RECORDS PROVIDED:
========

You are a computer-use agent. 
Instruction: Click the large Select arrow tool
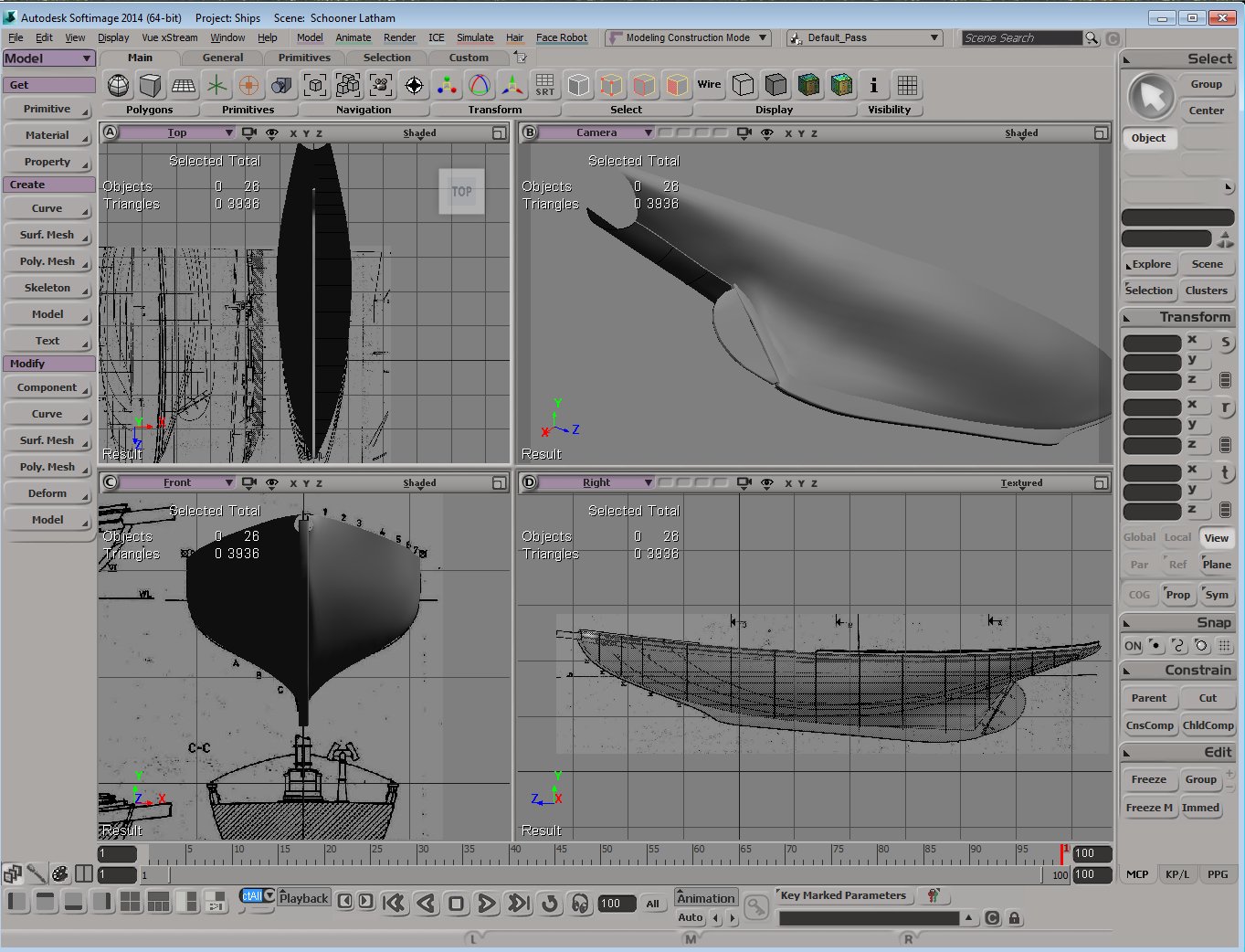point(1151,97)
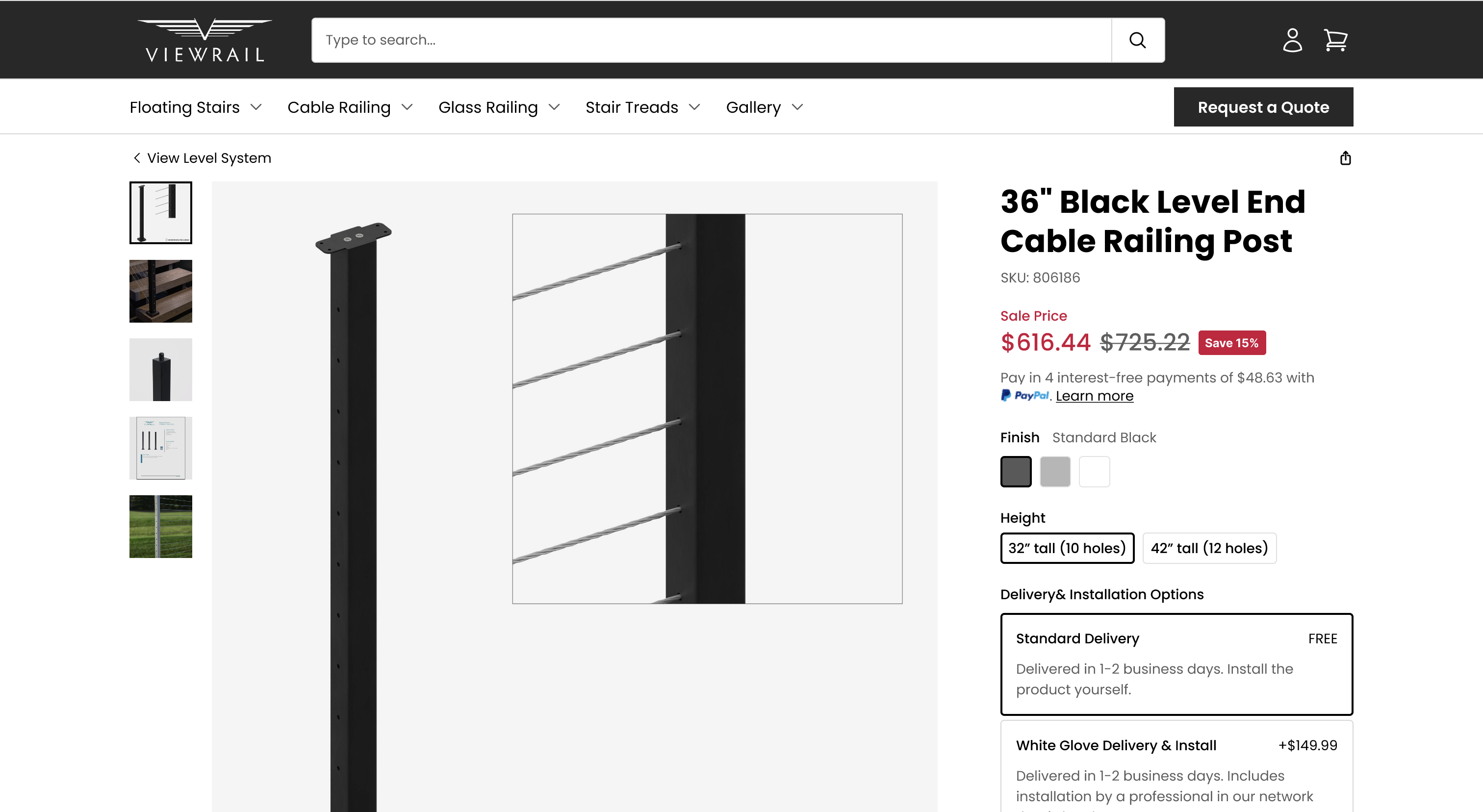
Task: Select the 42” tall (12 holes) height option
Action: [x=1209, y=548]
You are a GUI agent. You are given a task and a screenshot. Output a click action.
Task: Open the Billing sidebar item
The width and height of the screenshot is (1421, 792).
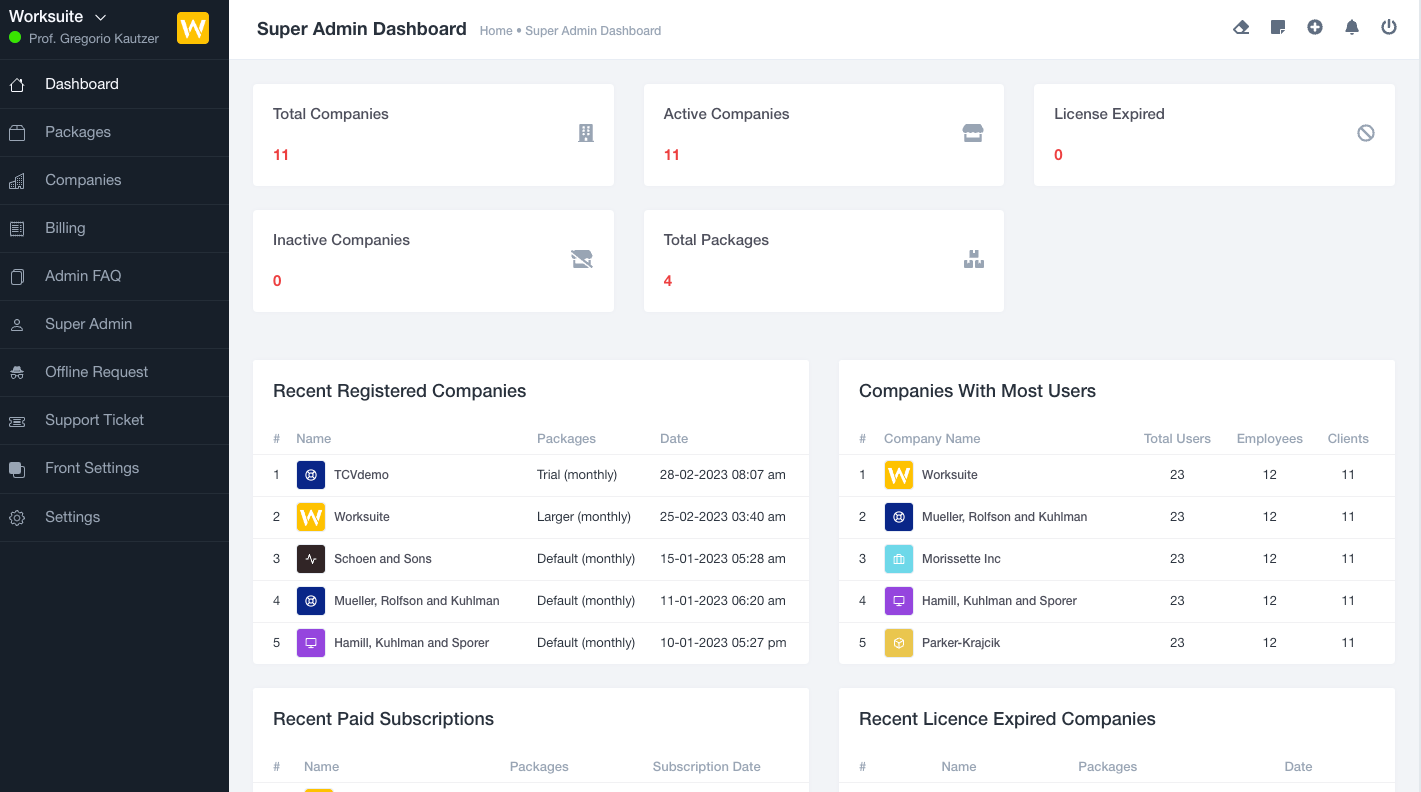pos(65,228)
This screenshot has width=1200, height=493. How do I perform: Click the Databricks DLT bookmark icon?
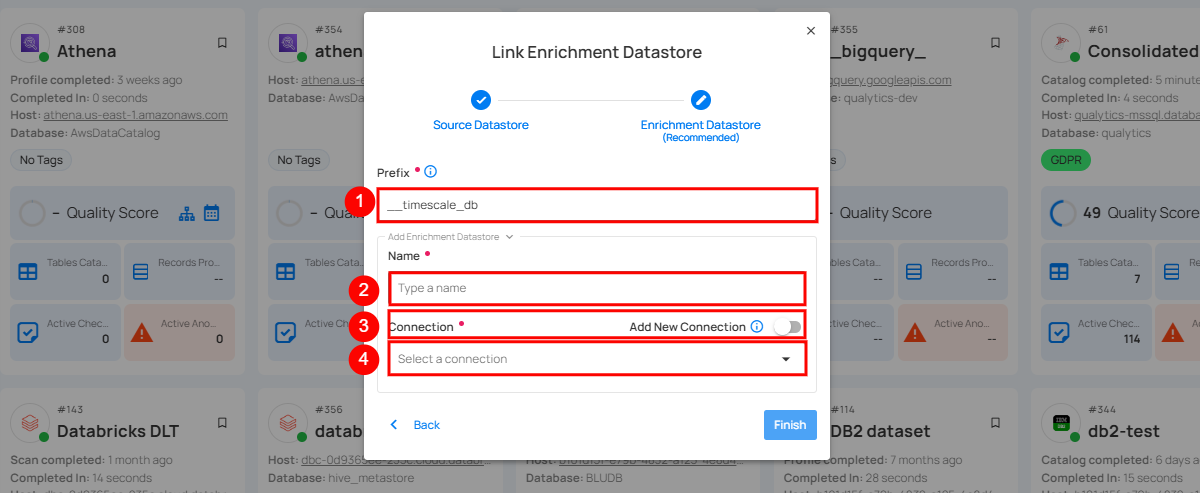[x=222, y=422]
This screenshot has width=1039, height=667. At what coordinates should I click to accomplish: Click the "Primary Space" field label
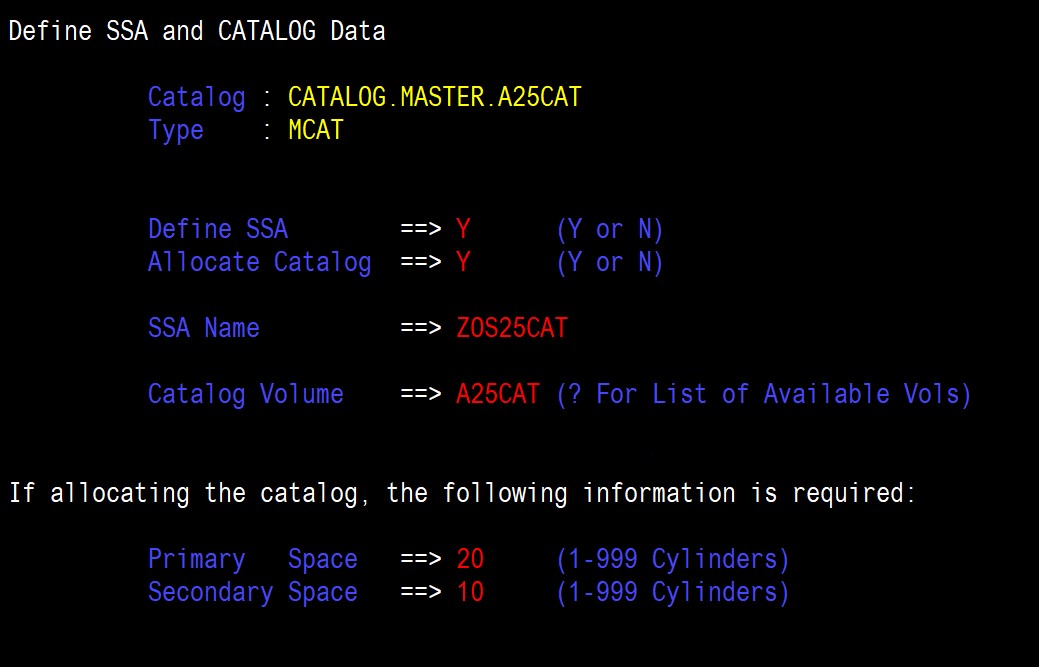[252, 559]
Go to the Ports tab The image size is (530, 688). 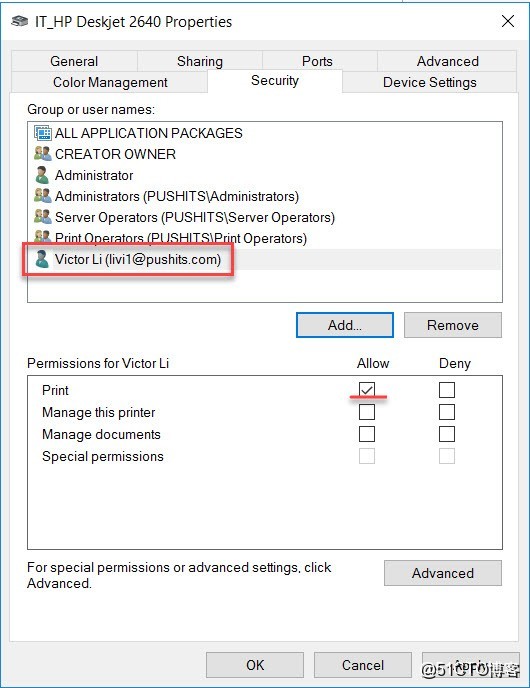click(317, 61)
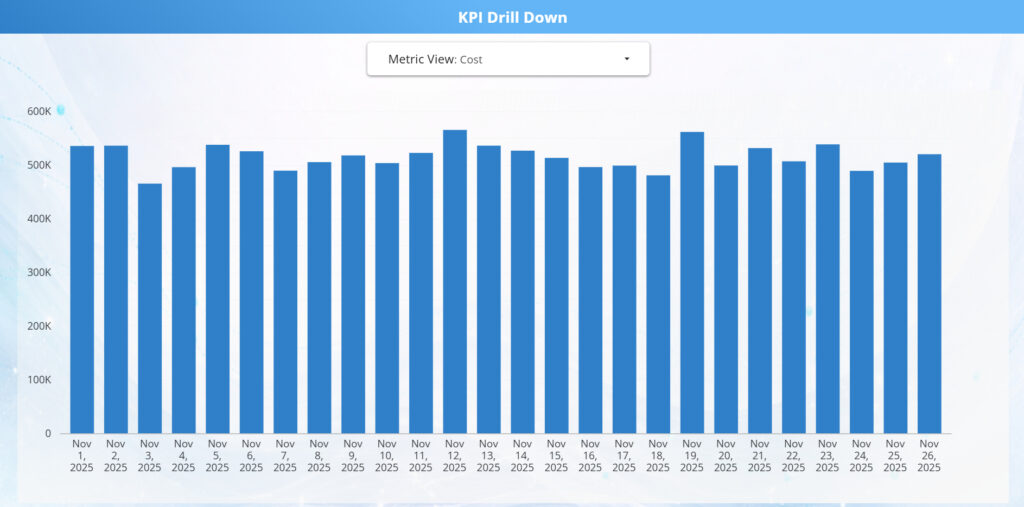The width and height of the screenshot is (1024, 507).
Task: Select the Nov 1, 2025 bar
Action: pos(82,290)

========

TASK STATEMENT:
Only the lines containing "agent" are needed; pull them out of the listing.

SOLUTION:
You are a computer-use agent. 
You are a GUI agent. You are given a task and a screenshot. Output a click action.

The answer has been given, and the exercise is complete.